La dernière fois que j'ai vu Moraíto, c'était donc à Nîmes, le 17 janvier 2011. Il était 4h30 du matin, et nous étions une poignée à l'attendre pour lui dire au revoir avant son départ en car pour Barcelone, Patrick Bellito en tête. Moraito dans son dernier concert à NîmesDans l'après-midi, le guitariste de Jerez avait offert un magnifique concert où il avait souhaité jouer avec la guitare de son père, Juan Morao. De tous les concerts de Moraíto que j'ai eu la chance d'écouter, celui-ci fut sans doute le plus beau - il s'avéra plus tard que ce fut son dernier en solo - , comme un cadeau qu'il aurait voulu faire avant de partir. Car quelques jours avant, nul ne savait si le concert aurait lieu. Morao avait finalement trouvé la force de jouer mais le lendemain, il était rentré à Jerez et avait laissé à son fils Diego le soin d'accompagner le récital de Jesus Mendez et le spectacle Mujerez, et de le remplacer à nouveau quelques jours plus tard à la Biennale des Pays-Bas.

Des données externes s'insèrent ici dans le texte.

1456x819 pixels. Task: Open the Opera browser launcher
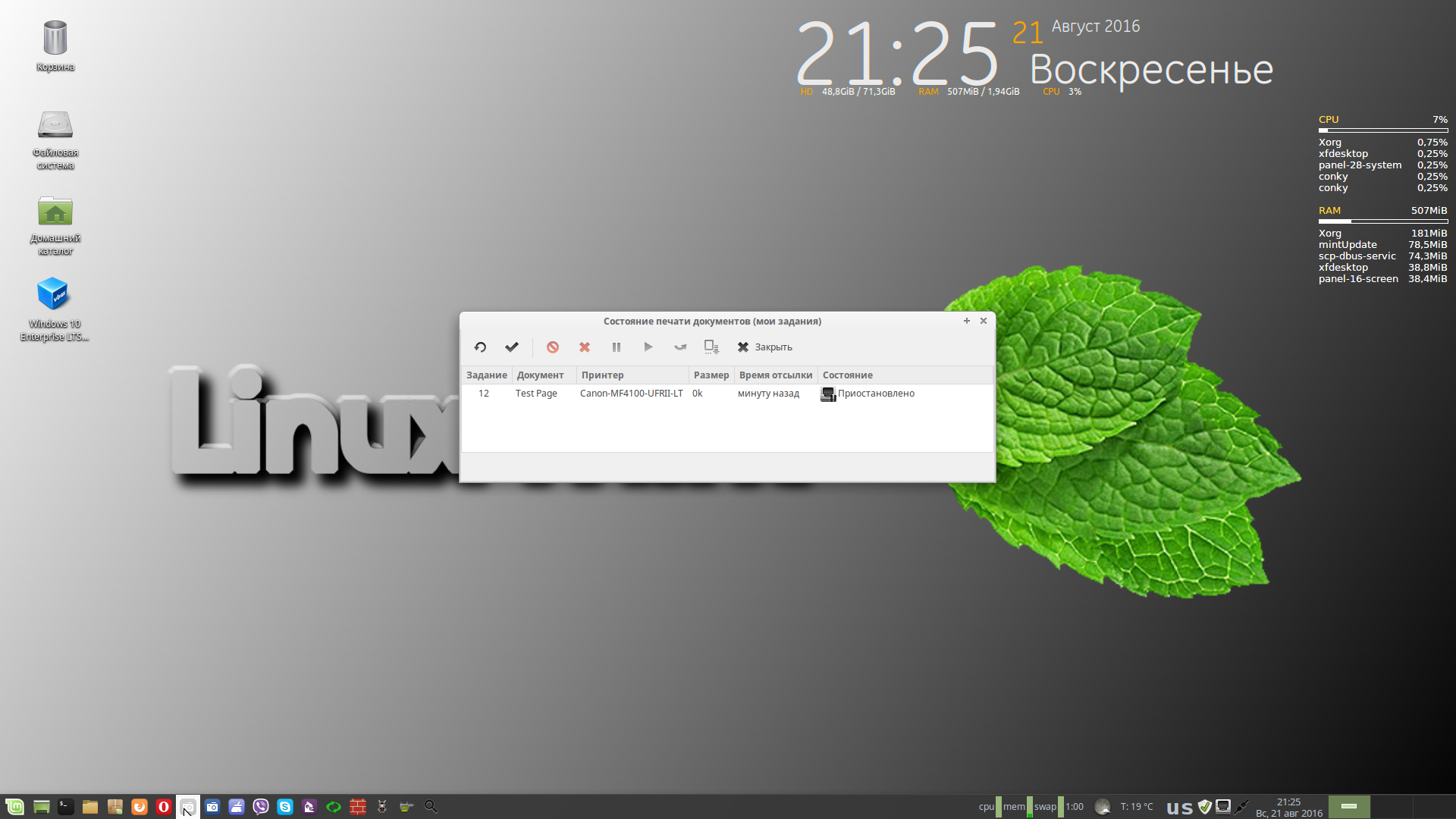(x=164, y=807)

Il n'est pas évident de trouver les mots pour exprimer la peine que provoque la disparition de Moraíto et le vide qu'il laisse dans le monde de la guitare mais aussi du cante. Il était l'accompagnateur favori des cantaores de Jerez - et celui officiel de José Mercé - car il savait écouter le cante et lui répondre de façon appropriée, d'une manière simple et sensible. Ses falsetas sont connues et jouées dans le monde entier. Moraíto était aussi renommé pour ses rasgueos, son alzapua à l'ancienne et sa rythmique exceptionnelle, ce soniquete qui en faisait l'un des meilleurs interprètes de la buleria. Il laisse derrière lui un lourd héritage à son fils Diego qui s'est déjà forgé son propre style mais reste le gardien de la tradition "moraitienne".

Mes plus sincères pensées vont à la famille de Moraíto, à ses proches et à tous les aficionados qui apprécient sa musique. Que en paz descanse.

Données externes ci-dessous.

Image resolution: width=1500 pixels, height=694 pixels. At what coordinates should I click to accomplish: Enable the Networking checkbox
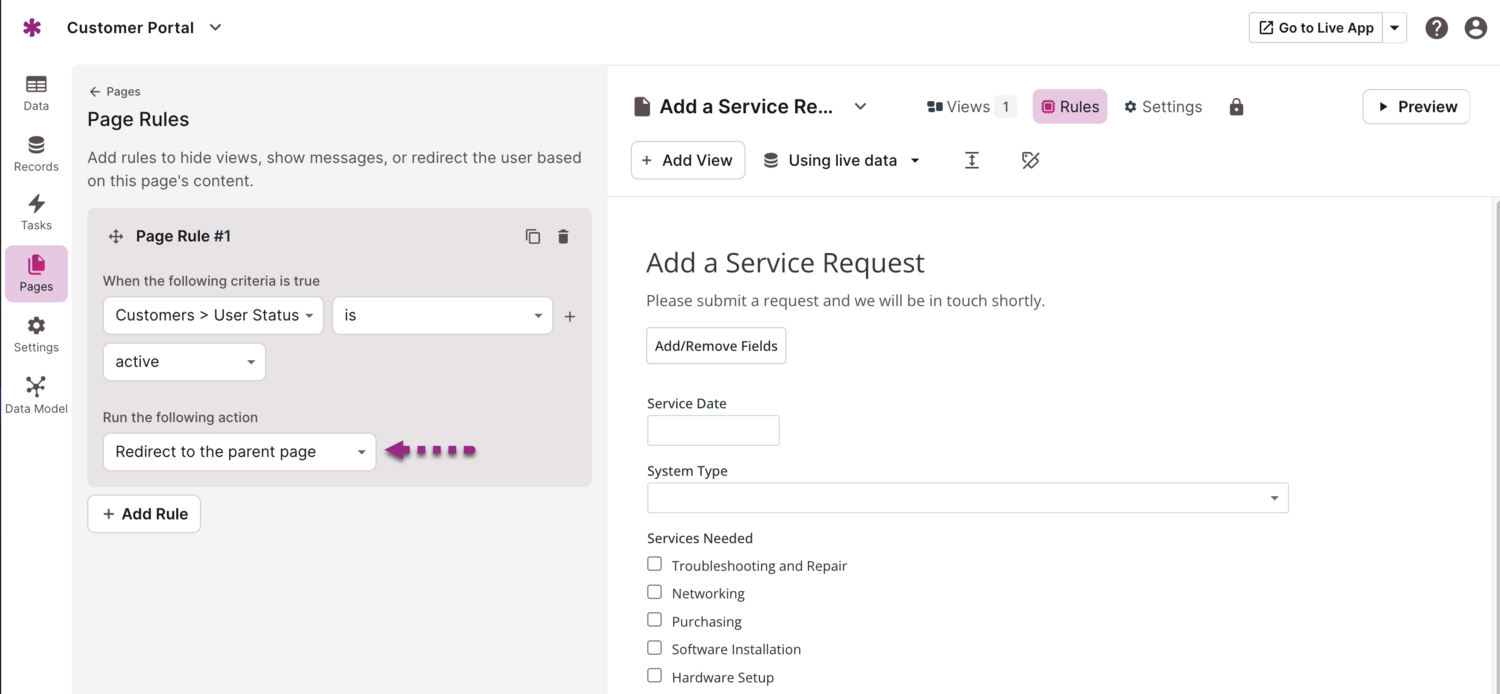click(x=654, y=592)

Moraíto avait participé à l'émission Com.Flamenco de Giralda TV. La voici ci-dessous


Extrait du très beau reportage hollandais "El cante bueno duele"


Flamenco Culture, le 10/08/2011

Voir aussi- Video de Moraito à Nîmes
- Audio de Moraito à Nîmes
- Video de Moraito à La Union avec José Mercé
- Video de Moraito à Antony

Discographie

- Morao Morao (1999)

Morao Morao

- Morao y Oro (1992)

Morao y Oro

Moraito a enregistré seulement deux disques en solo mais ses collaborations à l'accompagnement du cante sont innombrables, il a participé à un très grand nombre d'albums, aussi bien ceux des plus grandes figures que de jeunes cantaores comme Antonio Reyes ou El Tolo.

Contre toute attente Moraito avait aussi accompagné David Carpio en mars dernier au Festival de Jerez.